= Cryomicroscopy =

Microscopy below room temperature

Cryomicroscopy is a technique in which a microscope is equipped in such a fashion that the object intended to be inspected can be cooled to below room temperature. Technically, cryomicroscopy implies compatibility between a cryostat and a microscope. Most cryostats make use of a cryogenic fluid such as liquid helium or liquid nitrogen. There exists two common motivations for performing a cryomicroscopy. One is to improve upon the process of performing a standard microscopy. Cryogenic electron microscopy, for example, enables the studying of proteins with limited radiation damage. In this case, the protein structure may not change with temperature, but the cryogenic environment enables the improvement of the electron microscopy process. Another motivation for performing a cryomicroscopy is to apply the microscopy to a low-temperature phenomenon. A scanning tunnelling microscopy under a cryogenic environment, for example, allows for the studying of superconductivity, which does not exist at room temperature.

==History==
Although optical microscopes have existed for centuries, cryomicroscopy is a modern methodology. In the 1950s, ice crystals were studied by installing an electron microscope inside of an igloo. Circa 1980, the adaption of the electron microscope, the vacuum, and the cryostat led to the conception of the modern cryomicroscopy. This development of the cryoelectron microscopy led to the awarding of the 2017 Nobel Prize in Chemistry to Jacques Dubochet, Joachim Frank, and Richard Henderson.

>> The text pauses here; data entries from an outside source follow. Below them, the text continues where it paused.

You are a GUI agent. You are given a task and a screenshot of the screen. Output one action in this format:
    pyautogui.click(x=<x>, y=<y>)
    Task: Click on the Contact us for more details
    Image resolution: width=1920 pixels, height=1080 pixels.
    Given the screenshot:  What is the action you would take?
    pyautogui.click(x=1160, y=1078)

== Cryogenic electron microscopy ==

The processes of scanning and transmission electron microscopy carried out under cryogenic conditions are known as cryoSEM and cryoTEM, respectively.

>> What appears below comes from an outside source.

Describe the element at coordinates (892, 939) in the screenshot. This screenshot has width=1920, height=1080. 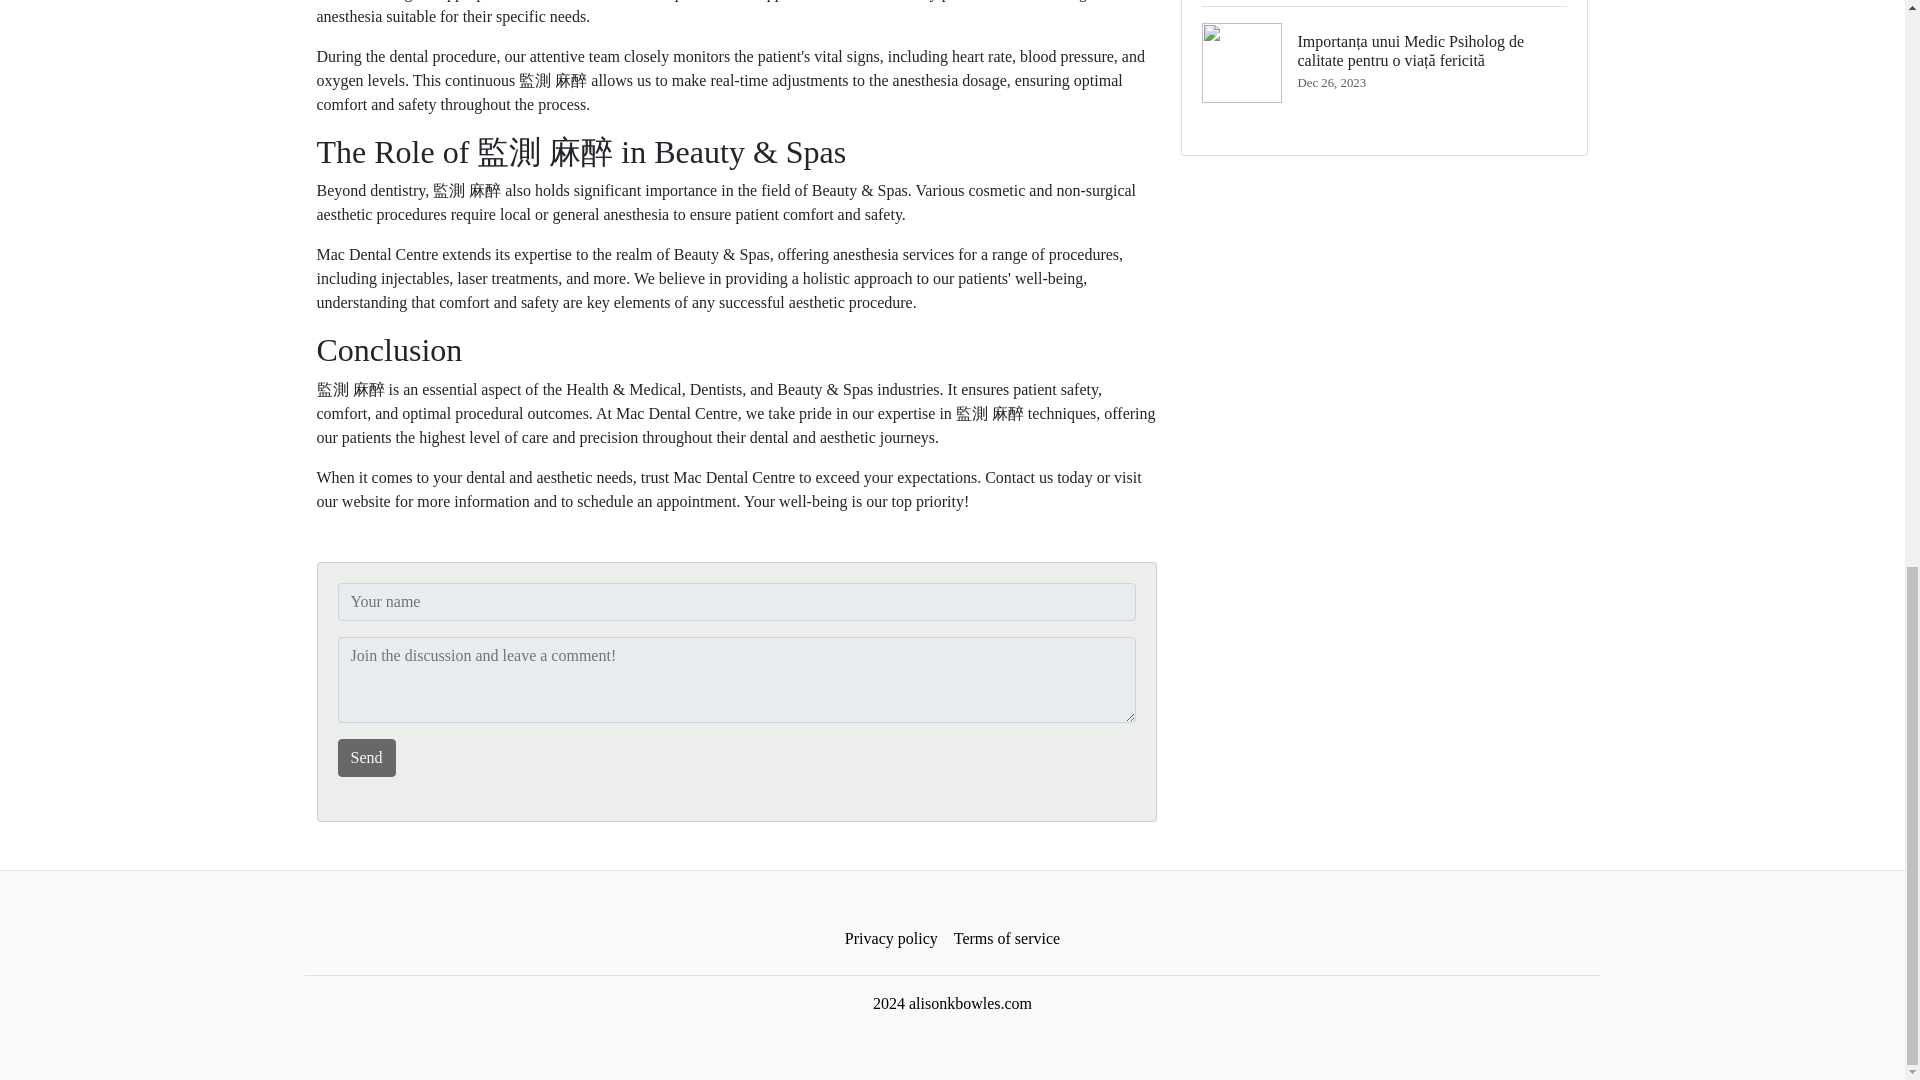
I see `Privacy policy` at that location.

== Cryogenic optical microscopy ==

Cryogenic environments are used in combination with different types of optical microscopy techniques. Cryogenic environments also minimize bleaching, which, in turn, improves the contrast of the microscopy technique.
The growth of artificial ice crystals is, for example, studied by optical microscopy. With polarized light microscopy, the birefringence effect from, for example, orthorhombic domain structures, can be observed at cryogenic temperatures. In the field of biology, fluorescence microscopy has enabled resolution beyond the diffraction limit. The 2014 Nobel Prize in Chemistry was jointly awarded to Eric Betzig, Stefan Hell, and William E. Moerner for the development of super-resolved fluorescence microscopy.